Sorry, I wasn’t clear, depending on the string we need to go through more steps… I’m testing on a smartphone and maybe you can do it like this:

“sanitize(a, b), validate(c, d)”
|> String.splitter([“(”, “)”], trim: true)
|> Enum.map(&String.trim(&1))
|> Enum.map(& if String. contains?(&1, “,”) == true,
do: String.split(&1, [“,”, " "], trim: true),
else: String.to_atom(&1)
|> Enum.chunk_every(2)
|> Enum.map(&List.to_tuple(&1))
|> Map.new

Sorry again to very poor code…

The shortest solution is

for line in String.split(input, ")"), do: Code.string_to_quoted!(line <> ")")

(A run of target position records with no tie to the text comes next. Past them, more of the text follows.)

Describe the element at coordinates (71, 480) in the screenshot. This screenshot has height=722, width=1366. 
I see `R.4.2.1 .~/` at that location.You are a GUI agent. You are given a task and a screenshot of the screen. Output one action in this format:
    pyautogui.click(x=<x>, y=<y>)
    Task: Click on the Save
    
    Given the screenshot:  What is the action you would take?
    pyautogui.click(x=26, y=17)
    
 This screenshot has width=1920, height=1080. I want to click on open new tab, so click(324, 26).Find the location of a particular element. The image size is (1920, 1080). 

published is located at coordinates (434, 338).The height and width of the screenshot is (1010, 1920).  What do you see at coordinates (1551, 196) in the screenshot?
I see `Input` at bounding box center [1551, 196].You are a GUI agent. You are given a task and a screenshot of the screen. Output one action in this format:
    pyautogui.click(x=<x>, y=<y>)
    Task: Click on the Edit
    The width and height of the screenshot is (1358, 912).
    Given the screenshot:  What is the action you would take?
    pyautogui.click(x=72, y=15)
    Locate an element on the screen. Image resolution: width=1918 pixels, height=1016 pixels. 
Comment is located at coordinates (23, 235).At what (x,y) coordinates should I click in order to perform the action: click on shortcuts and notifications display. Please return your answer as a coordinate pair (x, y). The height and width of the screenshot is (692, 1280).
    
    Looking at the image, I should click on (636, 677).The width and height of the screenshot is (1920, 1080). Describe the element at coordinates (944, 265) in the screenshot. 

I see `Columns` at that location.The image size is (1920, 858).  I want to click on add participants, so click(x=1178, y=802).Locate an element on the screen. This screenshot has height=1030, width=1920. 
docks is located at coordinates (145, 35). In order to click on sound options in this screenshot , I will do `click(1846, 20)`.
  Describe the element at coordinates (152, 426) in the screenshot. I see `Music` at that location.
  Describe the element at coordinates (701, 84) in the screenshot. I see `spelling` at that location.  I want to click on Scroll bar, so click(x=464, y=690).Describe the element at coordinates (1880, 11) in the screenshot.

Yes and thank you, but NimbleParsec always remains a problem for me! I tried several times to solve this with NimbleParsec that were not successful even at the beginning :))

  date =

for example it returns

{:ok, ["sanitize"],
 "(trim, lowercase, downcase, replace= T) validate(not_empty, max_len = 20, not_integer)",
 %{}, {1, 0}, 8}

but I could not be able to get validate or separate the (_). or if user just put the validate, how can I do it

NimbleParsec is not regex. It’s not “searching” through your input.

A parser works by going though the input string front → end and at each step you need to define what can be matched next. In your example you tell it to match either "validate" or "sanitize". It starts from the front, finds "sanitize" and then the next char is (, which matches neither of your expected values, so parsing halts.

NimbleParsec — NimbleParsec v1.3.1 has an example of something similar, parsing things wrapped in " instead of parenthesis.